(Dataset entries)
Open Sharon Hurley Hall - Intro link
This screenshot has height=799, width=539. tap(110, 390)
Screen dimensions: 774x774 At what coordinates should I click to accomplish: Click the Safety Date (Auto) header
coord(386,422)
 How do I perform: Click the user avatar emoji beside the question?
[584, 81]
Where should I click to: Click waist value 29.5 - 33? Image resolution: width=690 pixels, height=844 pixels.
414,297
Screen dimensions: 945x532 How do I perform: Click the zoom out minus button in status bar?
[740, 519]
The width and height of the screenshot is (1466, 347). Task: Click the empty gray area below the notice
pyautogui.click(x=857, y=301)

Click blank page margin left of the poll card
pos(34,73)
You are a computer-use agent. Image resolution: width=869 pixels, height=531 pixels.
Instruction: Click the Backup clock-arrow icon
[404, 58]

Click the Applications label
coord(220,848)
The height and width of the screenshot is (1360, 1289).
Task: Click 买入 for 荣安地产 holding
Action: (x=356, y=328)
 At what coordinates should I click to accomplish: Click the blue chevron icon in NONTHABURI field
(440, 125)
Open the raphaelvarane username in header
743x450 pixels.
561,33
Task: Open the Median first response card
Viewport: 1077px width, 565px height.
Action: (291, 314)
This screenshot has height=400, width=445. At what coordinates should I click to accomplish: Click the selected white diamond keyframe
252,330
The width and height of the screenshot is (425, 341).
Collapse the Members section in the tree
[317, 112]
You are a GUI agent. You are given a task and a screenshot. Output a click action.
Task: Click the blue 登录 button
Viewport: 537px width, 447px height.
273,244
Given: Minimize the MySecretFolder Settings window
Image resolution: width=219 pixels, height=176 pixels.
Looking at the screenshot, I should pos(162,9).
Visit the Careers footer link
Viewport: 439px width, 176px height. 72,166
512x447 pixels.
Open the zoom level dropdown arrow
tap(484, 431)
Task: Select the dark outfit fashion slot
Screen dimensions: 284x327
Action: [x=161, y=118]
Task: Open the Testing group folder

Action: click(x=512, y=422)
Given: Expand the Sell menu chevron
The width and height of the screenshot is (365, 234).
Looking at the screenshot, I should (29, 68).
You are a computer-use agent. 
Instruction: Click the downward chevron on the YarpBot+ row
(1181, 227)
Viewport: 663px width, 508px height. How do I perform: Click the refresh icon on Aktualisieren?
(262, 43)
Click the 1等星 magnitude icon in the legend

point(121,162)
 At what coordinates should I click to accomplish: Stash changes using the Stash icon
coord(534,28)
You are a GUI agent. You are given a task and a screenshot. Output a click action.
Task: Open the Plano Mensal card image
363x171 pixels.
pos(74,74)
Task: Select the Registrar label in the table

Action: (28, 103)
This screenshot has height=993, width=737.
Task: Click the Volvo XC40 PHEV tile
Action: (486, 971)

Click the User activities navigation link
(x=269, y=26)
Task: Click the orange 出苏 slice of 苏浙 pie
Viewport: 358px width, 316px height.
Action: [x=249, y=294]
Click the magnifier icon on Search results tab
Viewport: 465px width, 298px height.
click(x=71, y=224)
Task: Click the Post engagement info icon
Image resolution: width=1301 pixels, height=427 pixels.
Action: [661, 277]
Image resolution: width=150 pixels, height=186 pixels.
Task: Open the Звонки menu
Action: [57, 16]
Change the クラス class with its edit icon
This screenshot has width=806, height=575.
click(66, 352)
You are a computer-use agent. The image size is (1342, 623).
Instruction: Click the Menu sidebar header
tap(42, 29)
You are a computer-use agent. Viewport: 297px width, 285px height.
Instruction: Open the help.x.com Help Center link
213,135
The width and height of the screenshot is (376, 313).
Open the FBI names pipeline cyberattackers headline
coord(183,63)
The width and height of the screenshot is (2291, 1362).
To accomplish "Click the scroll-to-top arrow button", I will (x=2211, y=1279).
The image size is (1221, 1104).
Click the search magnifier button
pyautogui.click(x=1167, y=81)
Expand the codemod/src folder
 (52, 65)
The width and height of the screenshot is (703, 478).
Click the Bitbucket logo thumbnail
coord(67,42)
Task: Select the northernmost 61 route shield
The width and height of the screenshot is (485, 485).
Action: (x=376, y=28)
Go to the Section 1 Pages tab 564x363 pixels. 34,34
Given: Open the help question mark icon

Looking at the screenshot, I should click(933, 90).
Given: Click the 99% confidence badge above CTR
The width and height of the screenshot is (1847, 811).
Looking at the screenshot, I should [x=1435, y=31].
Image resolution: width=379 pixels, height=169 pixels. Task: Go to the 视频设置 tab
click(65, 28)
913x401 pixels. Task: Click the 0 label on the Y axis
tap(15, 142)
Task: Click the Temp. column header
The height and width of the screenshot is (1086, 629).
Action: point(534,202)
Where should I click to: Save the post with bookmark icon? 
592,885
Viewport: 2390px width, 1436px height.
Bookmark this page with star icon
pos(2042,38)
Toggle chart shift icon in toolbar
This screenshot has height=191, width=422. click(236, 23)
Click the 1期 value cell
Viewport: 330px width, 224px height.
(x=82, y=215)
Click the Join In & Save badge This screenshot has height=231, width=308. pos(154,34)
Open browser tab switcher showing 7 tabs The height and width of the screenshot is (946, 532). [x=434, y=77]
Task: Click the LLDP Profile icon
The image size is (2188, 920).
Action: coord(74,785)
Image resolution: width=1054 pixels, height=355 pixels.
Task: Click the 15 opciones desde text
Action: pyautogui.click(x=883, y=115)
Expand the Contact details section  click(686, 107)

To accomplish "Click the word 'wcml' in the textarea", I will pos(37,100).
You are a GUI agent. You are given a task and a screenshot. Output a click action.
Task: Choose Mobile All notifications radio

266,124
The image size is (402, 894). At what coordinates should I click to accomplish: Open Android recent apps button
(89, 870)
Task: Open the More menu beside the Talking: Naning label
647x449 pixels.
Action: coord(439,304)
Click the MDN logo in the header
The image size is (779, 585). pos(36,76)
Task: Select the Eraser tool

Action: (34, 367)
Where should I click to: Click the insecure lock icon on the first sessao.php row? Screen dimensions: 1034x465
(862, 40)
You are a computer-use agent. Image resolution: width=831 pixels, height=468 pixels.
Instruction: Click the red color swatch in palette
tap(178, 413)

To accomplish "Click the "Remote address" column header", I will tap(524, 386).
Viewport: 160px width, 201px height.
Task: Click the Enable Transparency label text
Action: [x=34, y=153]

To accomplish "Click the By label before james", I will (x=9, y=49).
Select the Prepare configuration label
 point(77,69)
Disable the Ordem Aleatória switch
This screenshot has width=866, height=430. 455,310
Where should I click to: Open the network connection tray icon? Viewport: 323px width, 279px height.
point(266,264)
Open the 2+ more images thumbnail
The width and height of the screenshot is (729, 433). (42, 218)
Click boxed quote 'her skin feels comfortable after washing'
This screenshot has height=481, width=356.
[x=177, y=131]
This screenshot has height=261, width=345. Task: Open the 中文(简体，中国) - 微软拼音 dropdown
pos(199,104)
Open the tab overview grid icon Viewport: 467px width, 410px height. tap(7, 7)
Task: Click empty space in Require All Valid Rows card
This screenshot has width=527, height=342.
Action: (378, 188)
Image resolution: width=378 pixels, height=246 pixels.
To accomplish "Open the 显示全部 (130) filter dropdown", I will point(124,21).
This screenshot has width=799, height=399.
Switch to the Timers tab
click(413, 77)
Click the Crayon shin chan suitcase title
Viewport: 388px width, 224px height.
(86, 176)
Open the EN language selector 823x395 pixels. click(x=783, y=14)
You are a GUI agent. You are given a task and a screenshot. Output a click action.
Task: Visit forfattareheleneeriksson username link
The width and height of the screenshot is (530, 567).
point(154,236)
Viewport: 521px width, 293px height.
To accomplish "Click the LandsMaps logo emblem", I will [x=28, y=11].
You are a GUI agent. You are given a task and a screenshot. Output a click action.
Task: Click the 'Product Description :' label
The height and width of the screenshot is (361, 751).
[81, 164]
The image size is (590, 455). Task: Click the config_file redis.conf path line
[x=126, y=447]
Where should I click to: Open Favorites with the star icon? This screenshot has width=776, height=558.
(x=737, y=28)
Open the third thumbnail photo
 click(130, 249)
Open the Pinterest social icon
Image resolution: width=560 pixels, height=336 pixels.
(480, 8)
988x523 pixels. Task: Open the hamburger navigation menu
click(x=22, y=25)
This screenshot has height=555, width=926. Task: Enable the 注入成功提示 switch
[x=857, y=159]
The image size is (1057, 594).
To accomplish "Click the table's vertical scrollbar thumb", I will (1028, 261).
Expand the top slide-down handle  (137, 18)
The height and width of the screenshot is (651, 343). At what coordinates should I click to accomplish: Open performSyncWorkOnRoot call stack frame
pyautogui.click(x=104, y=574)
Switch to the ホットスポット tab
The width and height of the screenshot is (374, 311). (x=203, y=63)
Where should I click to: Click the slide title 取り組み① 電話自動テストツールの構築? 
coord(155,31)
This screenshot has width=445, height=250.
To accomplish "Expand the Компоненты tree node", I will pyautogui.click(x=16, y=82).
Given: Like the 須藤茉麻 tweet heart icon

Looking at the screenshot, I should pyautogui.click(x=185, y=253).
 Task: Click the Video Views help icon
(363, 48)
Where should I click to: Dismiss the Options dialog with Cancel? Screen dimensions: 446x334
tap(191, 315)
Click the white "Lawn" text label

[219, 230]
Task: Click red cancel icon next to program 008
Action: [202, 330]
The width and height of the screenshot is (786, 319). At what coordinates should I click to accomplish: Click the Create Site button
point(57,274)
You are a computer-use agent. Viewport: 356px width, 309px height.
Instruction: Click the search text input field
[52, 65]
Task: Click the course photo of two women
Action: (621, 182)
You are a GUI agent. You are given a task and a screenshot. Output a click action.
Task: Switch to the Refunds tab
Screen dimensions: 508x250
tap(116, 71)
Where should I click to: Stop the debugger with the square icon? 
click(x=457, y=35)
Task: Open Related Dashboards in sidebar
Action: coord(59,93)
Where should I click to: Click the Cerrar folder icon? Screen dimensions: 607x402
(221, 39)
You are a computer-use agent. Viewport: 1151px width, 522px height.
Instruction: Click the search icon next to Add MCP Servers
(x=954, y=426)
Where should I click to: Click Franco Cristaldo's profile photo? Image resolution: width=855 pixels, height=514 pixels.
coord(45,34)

Aim of the task
Among the lines of the data, find every one that holds "badge" and copy it.

Solution to this problem
Given: Click the 99% confidence badge above CTR
Click the Join In & Save badge This screenshot has height=231, width=308. pos(154,34)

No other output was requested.